Before dyeing the fiber, it must be mordanted. Mordanting prepares the fiber in a way that will allow it to accept the natural dye. I use a mineral salt called Alum to mordant all my wools. Alum is the least environmentally unfriendly mordant, and I’m comfortable using it in my kitchen. Other mordants include tin, copper, chrome and iron. Chrome is extremely toxic, and I do not use it under any circumstances.
The mordant used does influence the way the natural dye will turn out on the fiber.
Natural dyes come from many different plants, roots, barks, and even some bugs. Most of these dyes are particularly sensitive to pH, and will yield very different shades based on the pH of the dye bath.
Natural dyes must be extracted before they can be used. Some roots, barks and flowers must be simmered in water to be extracted, others can be added right to the dye bath containing the mordanted fiber.
Genuine: This brings me to my next question; I see that you and your husband, Stuart, are both involved in the business—do both of you dye?
Chrissy: Stu and I are both involved in Yarn Sprout, but he doesn’t do any of the dyeing. He’s more of the business side – he gets to do all the fun stuff like dealing with the government, and taxes, and fun stuff like that.
He’s actually quite helpful with running to the post office, and making things to make my life easier. He built me a proper skein winder last month, so I didn’t have to niddy noddy every skein of yarn.
For the most part though, Stu is the business side of Yarn Sprout. He’s a great consultant, and I couldn’t do it without him.
Genuine: I’ve really enjoyed your podcasts about lace, so I had to ask: are you considering adding a laceweight yarn to your yarn line in future?
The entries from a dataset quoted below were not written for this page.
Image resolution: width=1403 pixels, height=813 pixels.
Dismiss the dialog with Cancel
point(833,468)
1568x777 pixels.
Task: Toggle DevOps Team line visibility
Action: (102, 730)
Chrissy: Yes! Yes! Yes! I’m really looking forward to adding a laceweight yarn to the Yarn Sprout family. I think that the vivid semi-solid natural colors will be stunning on a laceweight merino silk. I’m also considering some laceweight alpaca.
Genuine: Are there any future exciting plans, whether about the podcast or Yarn Sprout, that you would be able to share?
Chrissy: We always have lots of fun stuff in the works here! You’ll have to stay tuned to the podcast for the latest. As for Yarn Sprout – we’re looking forward to adding new yarns and colors – I’m working on the fall line right now. We’re also looking to add fiber and a bunch of cool accessories in the near future.
I’m so excited to be able to podcast and run Yarn Sprout, and I am certainly living my dream.
Genuine: And thanks again, Chrissy, for taking the time for this interview!
If you’re interested in the podcast, you can find the show notes and links to download the episodes at the Manic Purl blog!
If you want to buy her yarn, check out the Yarn Sprout website! She has beautiful, naturally dyed sock yarns and I am serious: this is not just another yarn dyer. Her color sense is definite and subtle, with more solids and semi-solids than you sometimes see, on some delicious base yarns. Also, the plus is that the shipping is a flate rate of $6.50, and that’s from Canada to the US!
I hope that you’ve enjoyed this interview as much as I did! Happy listening everyone!